Cormac McCarthy's fiction was a dark counter-narrative to American optimism
- Written by Paul Giles, Professor of English, Institute for Humanities and Social Sciences, ACU, Australian Catholic University
It is testimony to Cormac McCarthy’s reputation as a writer of dark and violent fictions that his publishers should explicitly have stated in their press release on Tuesday that his death was due to “natural causes”.
Normally the passing of a famous author[1] at the age of 89 might be regarded as part of the natural cycle of things, but McCarthy’s frequent depictions of gruesome murder plots, and the judicious discussion of suicide in his most recent novel Stella Maris[2], perhaps induced Penguin Random House to emphasise how the author made his exit in a more conventional manner, garlanded by age and honours.
Given his own troubled personal history with alcohol, divorces and economic hardship during the early part of his career, such a consummation was never an entirely safe bet. Nevertheless, McCarthy eventually saw it through and he ended up a major American fiction writer, albeit a complex and often controversial figure whose works were typically unsettling.
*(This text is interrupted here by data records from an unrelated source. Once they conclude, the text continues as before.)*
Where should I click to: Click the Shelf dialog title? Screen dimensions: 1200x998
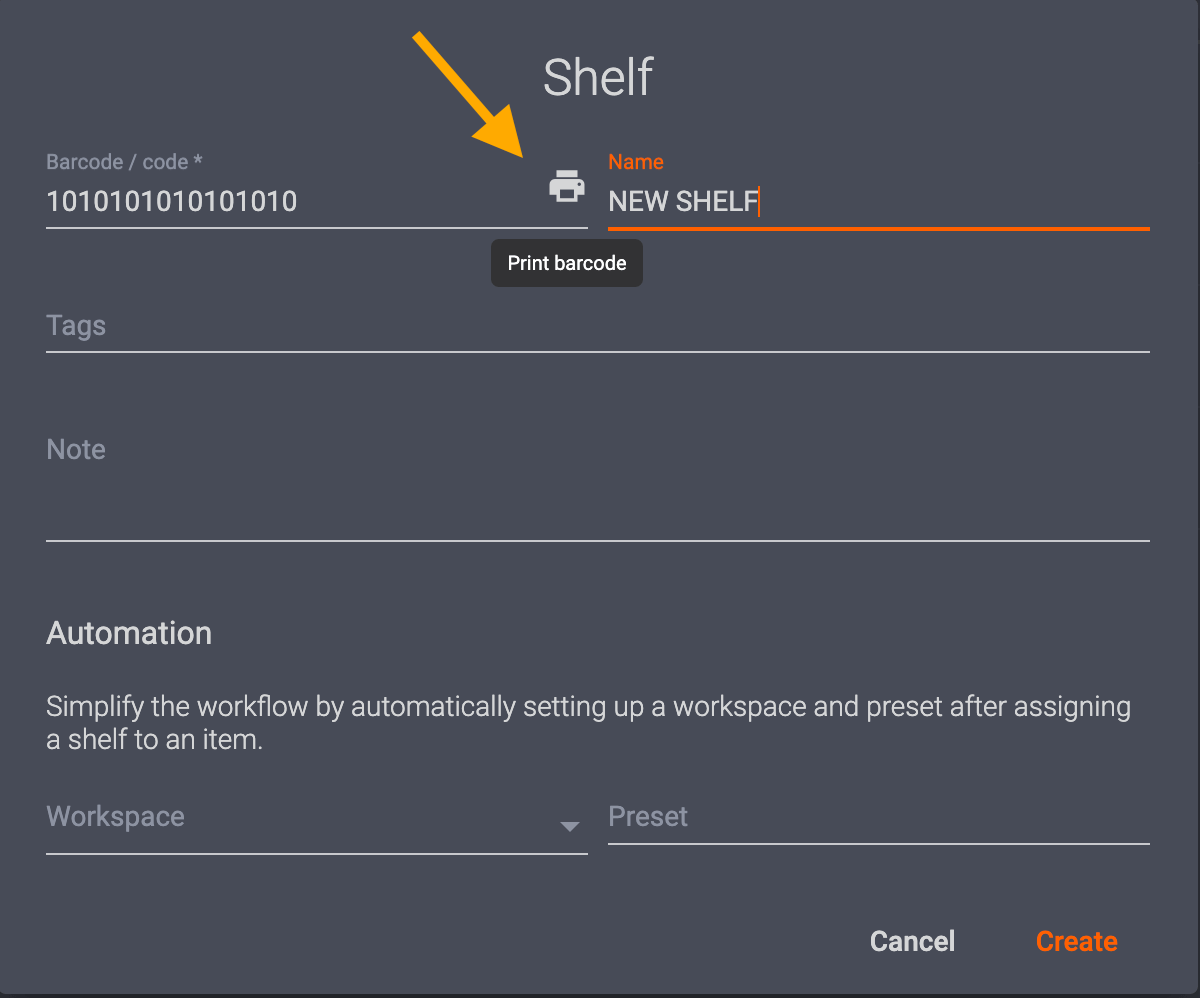tap(598, 77)
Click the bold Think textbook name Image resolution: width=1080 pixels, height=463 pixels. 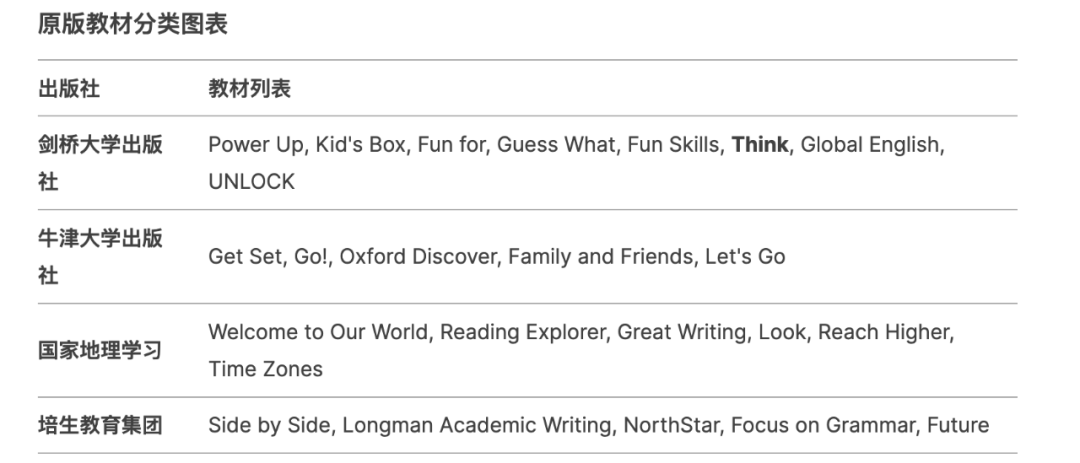coord(759,145)
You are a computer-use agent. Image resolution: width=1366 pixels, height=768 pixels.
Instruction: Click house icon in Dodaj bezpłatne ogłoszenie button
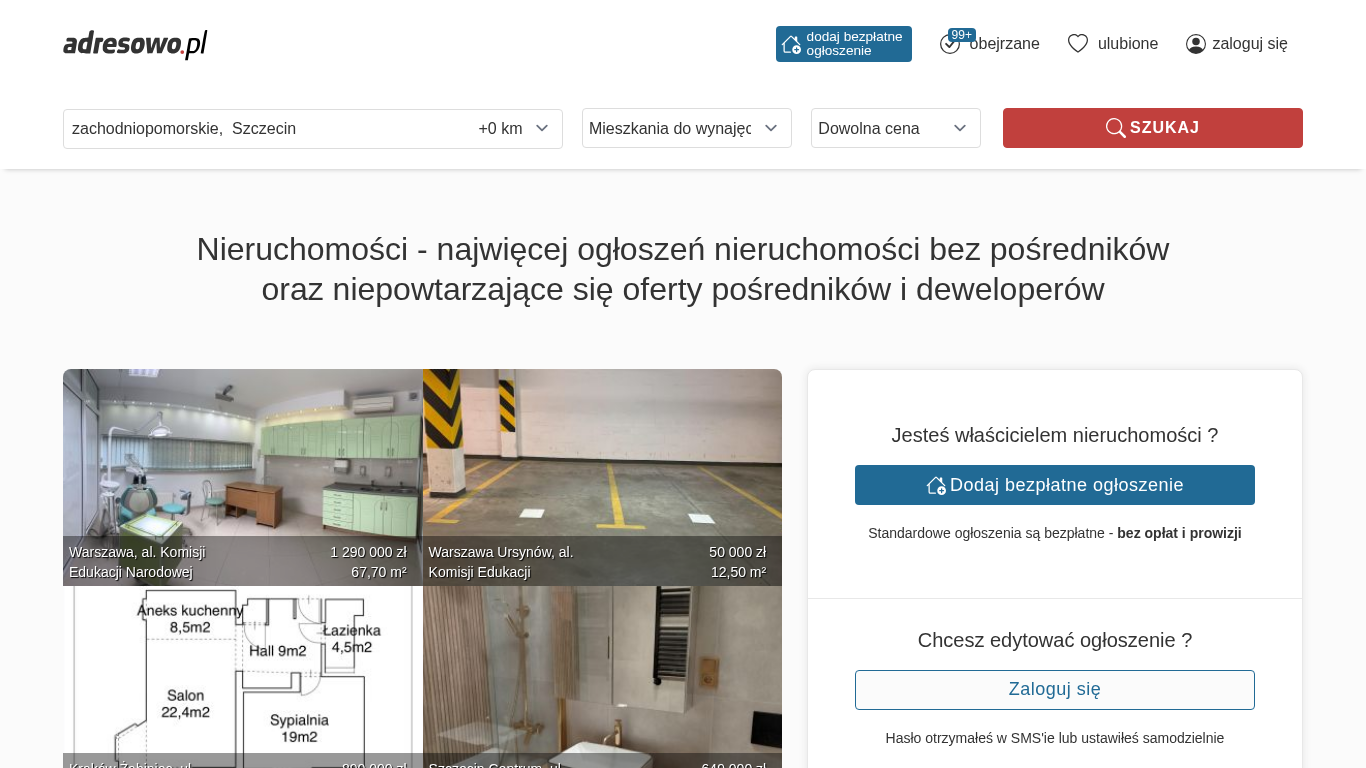click(936, 485)
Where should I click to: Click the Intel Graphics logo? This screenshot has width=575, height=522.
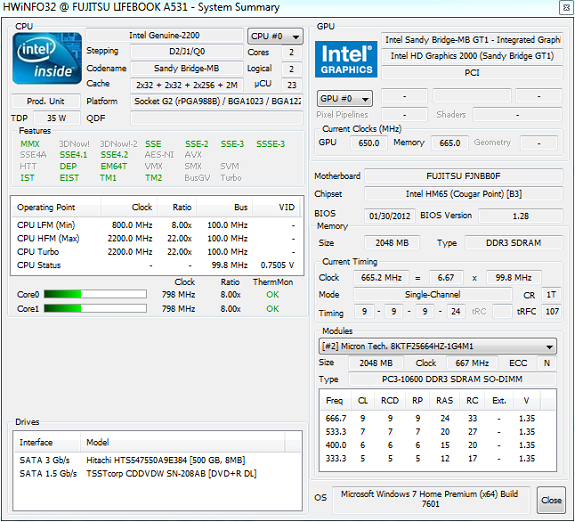click(346, 59)
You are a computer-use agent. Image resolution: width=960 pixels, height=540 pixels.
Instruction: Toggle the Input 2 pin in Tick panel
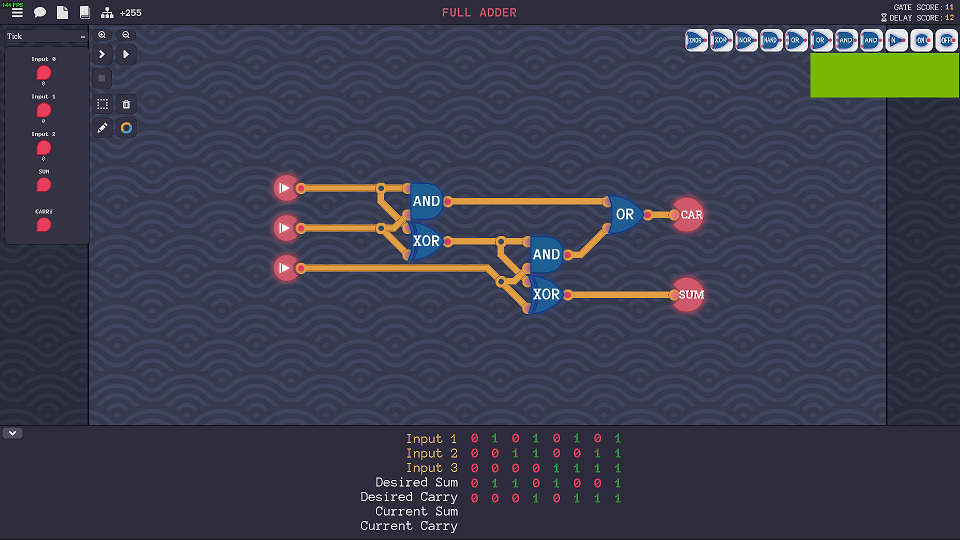(43, 147)
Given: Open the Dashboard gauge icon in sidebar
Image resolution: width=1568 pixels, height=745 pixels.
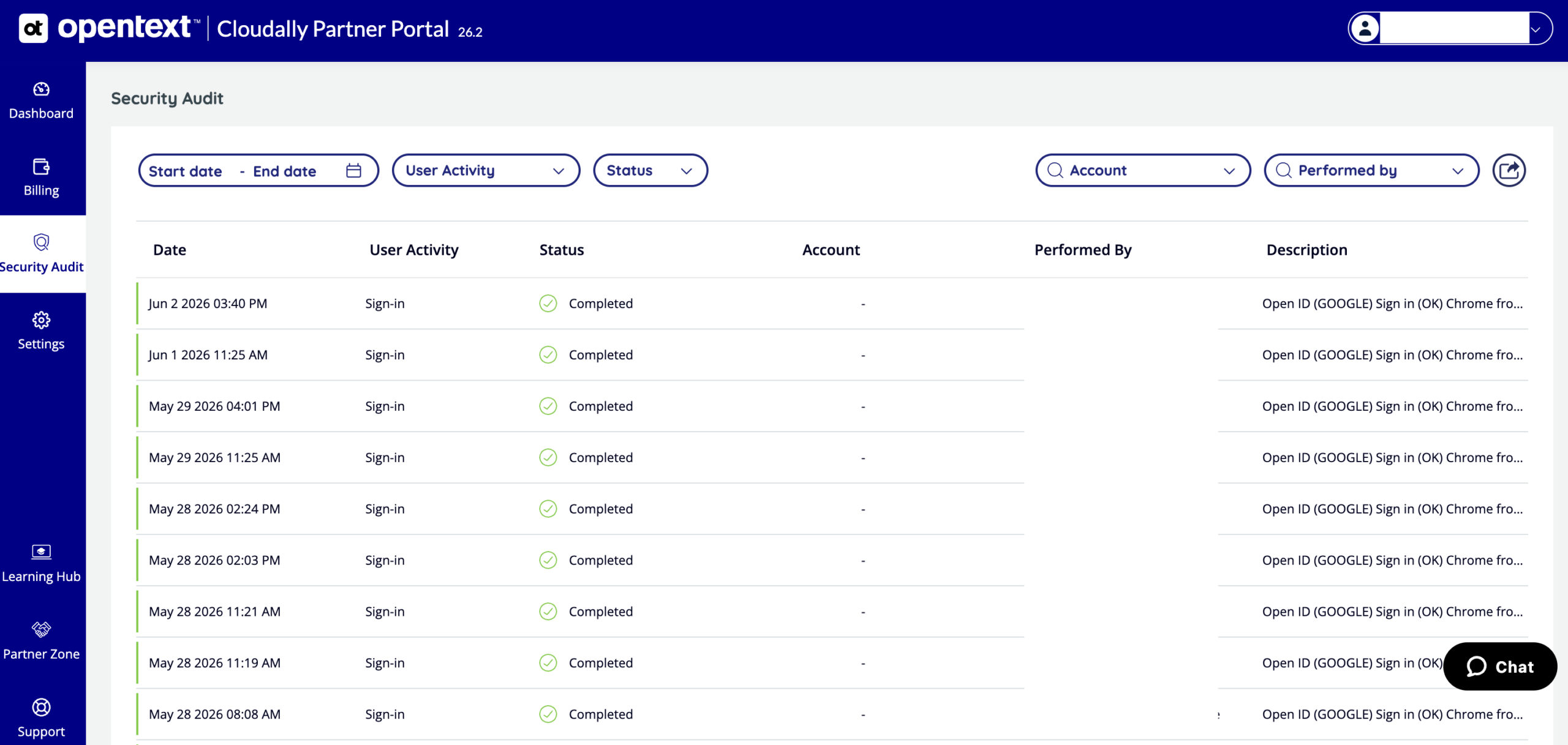Looking at the screenshot, I should pyautogui.click(x=41, y=89).
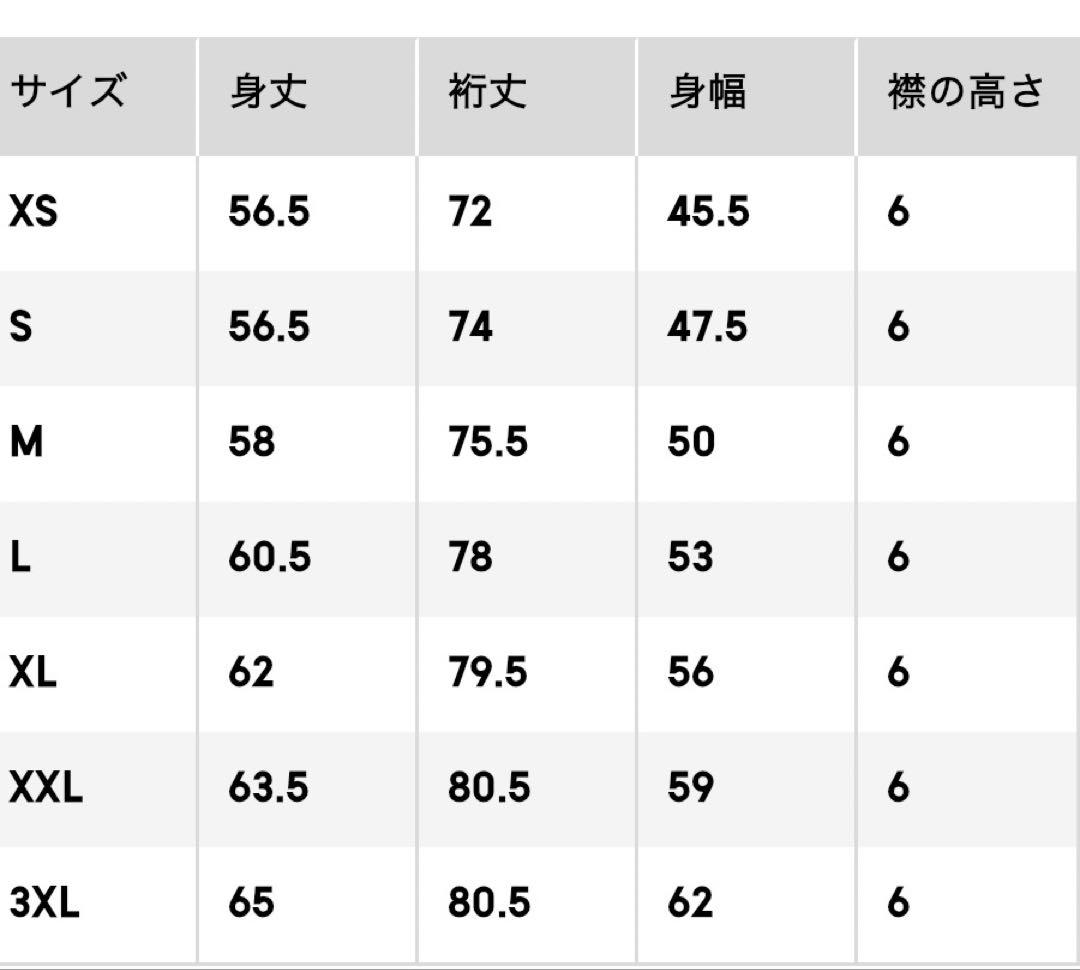Viewport: 1080px width, 970px height.
Task: Click the 裄丈 column header
Action: click(x=487, y=93)
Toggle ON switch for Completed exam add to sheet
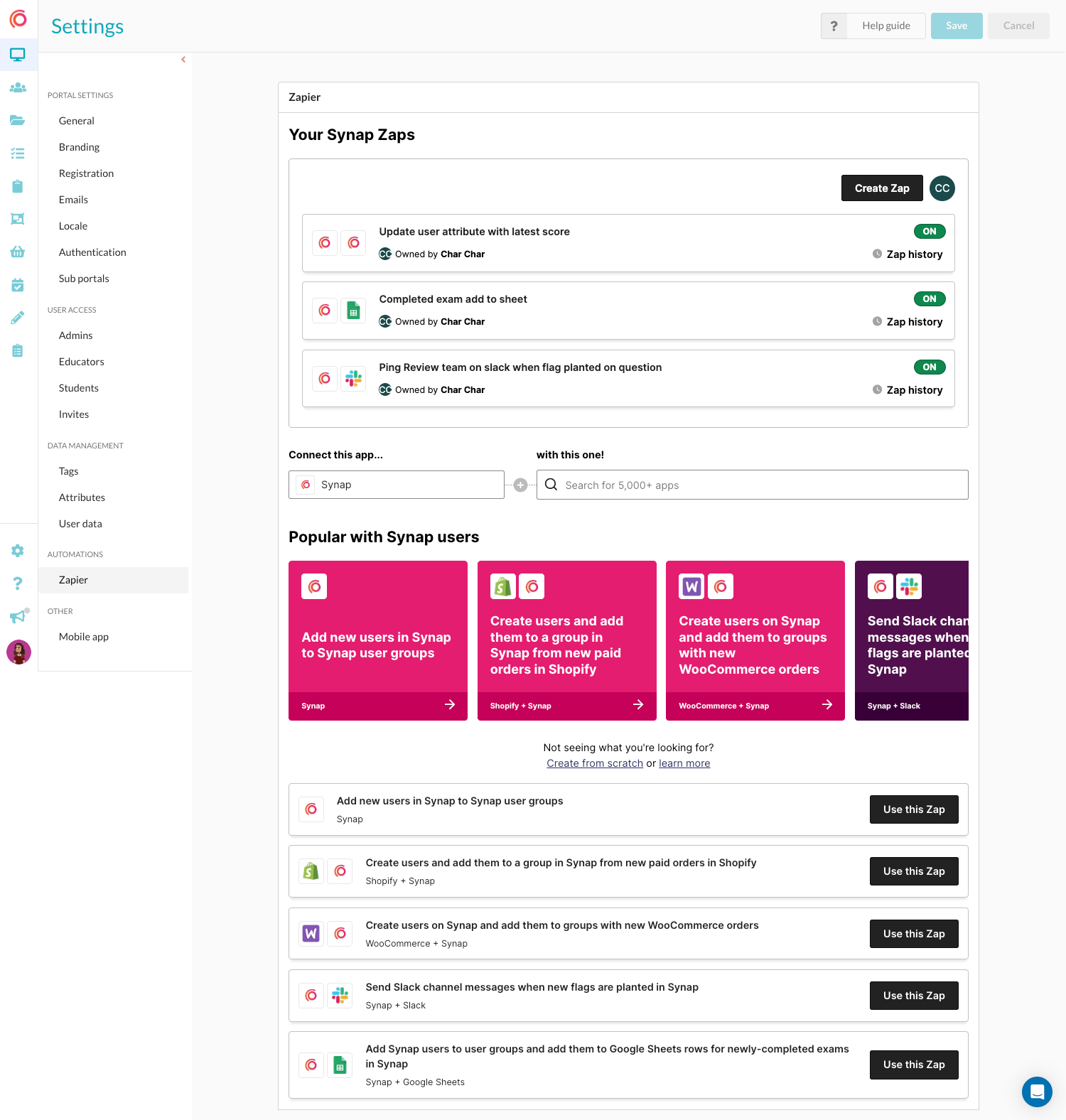The height and width of the screenshot is (1120, 1066). 929,299
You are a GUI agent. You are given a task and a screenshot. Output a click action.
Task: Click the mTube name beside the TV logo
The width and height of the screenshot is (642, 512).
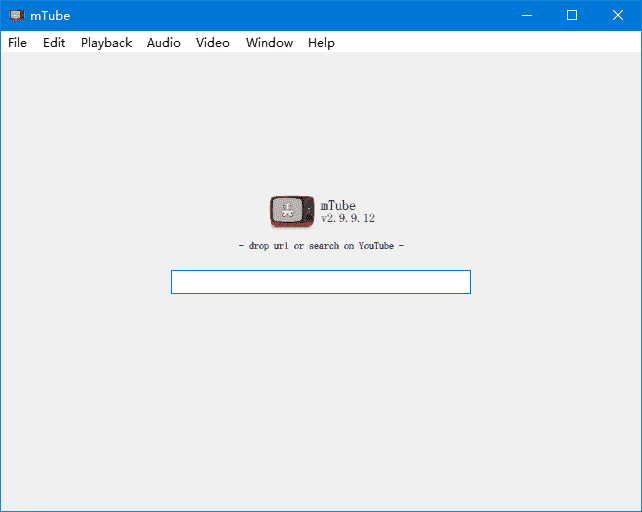tap(338, 206)
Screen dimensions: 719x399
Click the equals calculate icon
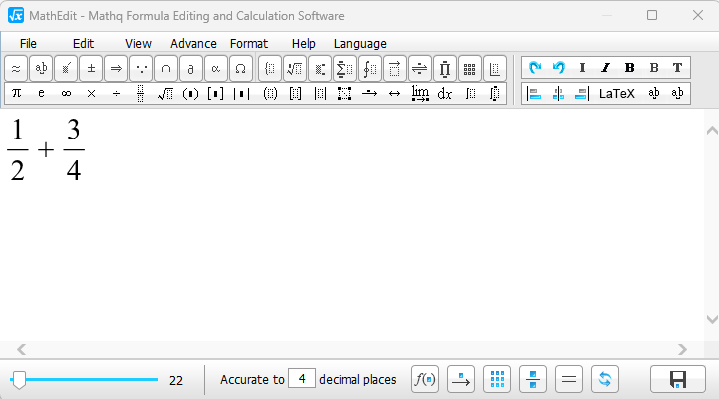coord(569,379)
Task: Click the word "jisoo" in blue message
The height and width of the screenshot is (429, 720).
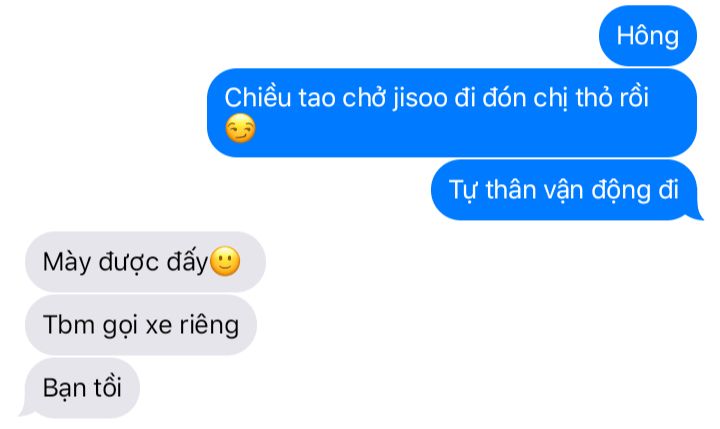Action: point(420,98)
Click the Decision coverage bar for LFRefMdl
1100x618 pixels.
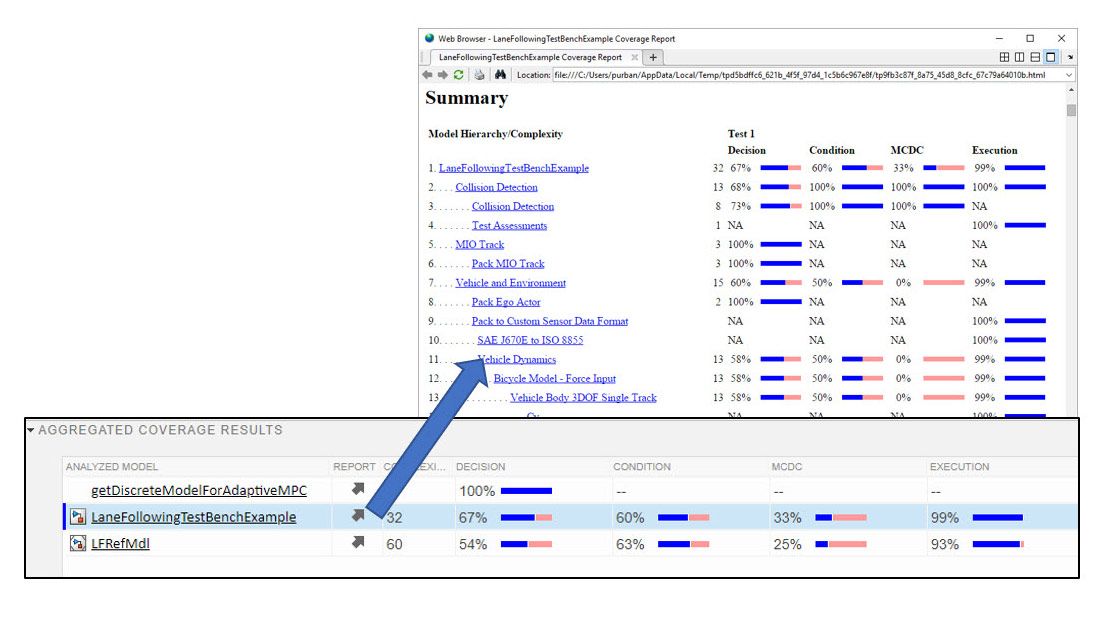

‘Overpowering use of language’
Born Charles McCarthy into a comfortable Catholic family in Rhode Island in 1933, McCarthy subsequently took his pen-name “Cormac” as a memento of his Irish ancestry. He was brought up in Tennessee, with his early novels The Orchard Keeper (1965), Outer Dark (1968) and Suttree (1979) immersed in the cracker-barrel humour of the American Deep South.